Today is the first day of the rest of the GOP race

Ready or not, the battle for the Republican presidential nomination heats up again today with contests in Utah and Arizona. Ted Cruz is expected to win the vast majority, if not all, of Utah’s 44 delegates. Donald Trump is likely to capture all 58 of Arizona’s.

American Samoa will also dole out nine delegates. I have no idea how they will be divided.

Meanwhile, the crew at FiveThirtyEight surveyed political experts on the question of how many delegates they expect Trump to win going forward. In addition to Henry Silver and Harry Enten of FiveThirtyEight, the experts included Steve Hayward’s friend Henry Olsen, Patrick Ruffini, a star of the Bush-Cheney reelection effort in 2004, David Wasserman of the Cook Political Report, Adam Geller, Chris Christie’s lead pollster, and two others with whom I am not familiar.

Right now, Trump has 695 delegates. On average, those surveyed by FiveThirtyEight estimate that he will have added 513 more when the final primary results are tabulated on June 7. This would give him a total of 1,208, 29 delegates short of the 1,237 required for the nomination.

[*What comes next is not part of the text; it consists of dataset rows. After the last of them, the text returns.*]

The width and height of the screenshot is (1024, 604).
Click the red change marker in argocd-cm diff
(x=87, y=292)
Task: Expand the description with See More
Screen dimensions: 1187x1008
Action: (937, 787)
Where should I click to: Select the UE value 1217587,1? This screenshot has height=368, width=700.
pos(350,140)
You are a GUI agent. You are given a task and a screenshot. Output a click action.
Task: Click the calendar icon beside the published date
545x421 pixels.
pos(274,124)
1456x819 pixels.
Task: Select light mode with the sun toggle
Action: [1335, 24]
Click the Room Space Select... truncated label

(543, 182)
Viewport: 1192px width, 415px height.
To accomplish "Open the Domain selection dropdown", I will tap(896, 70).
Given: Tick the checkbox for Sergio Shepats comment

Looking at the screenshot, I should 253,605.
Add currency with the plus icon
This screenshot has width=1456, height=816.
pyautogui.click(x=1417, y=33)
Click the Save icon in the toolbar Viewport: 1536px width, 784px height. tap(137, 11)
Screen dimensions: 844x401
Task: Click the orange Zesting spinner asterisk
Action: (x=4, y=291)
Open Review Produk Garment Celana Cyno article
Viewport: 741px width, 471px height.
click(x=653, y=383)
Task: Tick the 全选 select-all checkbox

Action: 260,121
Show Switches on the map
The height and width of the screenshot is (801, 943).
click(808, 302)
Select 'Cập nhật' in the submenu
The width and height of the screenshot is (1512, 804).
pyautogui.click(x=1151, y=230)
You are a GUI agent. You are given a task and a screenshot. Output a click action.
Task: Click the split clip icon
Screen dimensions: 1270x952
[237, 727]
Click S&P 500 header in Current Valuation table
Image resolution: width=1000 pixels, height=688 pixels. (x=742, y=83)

If the experts surveyed are even slightly off on the low side, Trump will get to 1,237 via the primaries and caucuses. Moreover, if, collectively, they have it right, Trump will be close enough that he might well pick up the delegates he needs during the six weeks or so before the convention.

However, the FiveThirtyEight survey shows that Trump doesn’t have the nomination the bag. The experts might be off on the high side in their estimate of Trump’s delegate count. In this scenario, the tycoon might be hard pressed to get to 1,237 given what is likely to be strong resistance to his candidacy.

According to the FiveThirtyEight crew, the biggest variable is the Kasich effect. Will Governor “Reward Me” help Trump by preventing Cruz from getting the vote he needs in winner-take-all primaries and/or congressional district? Or will he hurt Trump by actually winning congressional districts in states like New York that otherwise would go to Trump?

My guess is that the former (pro-Trump) effect will outweigh the latter, but who knows?

As for key states, FiveThirtyEight highlights several. California, with 172 delegates, is seen as critical. Nate Silver notes that it is the state with the largest standard deviation among the experts surveyed. “It has a lot of delegates, and we don’t have a great idea of what’s going to happen there,” he says.

Indiana could also be key. The experts, collectively, see Trump winning 37 of that state’s 57 delegates. However, like Missouri, Indiana could be a very close race, and it’s not difficult to imagine Cruz winning statewide and collecting 45 delegates, according to Wasserman.

In any event, it seems unlikely that we’ll know whether Trump gets to 1,237 via the primaries and caucuses until June 7, the last day of voting. So tonight is just one chapter in a drama that has a long time left to run.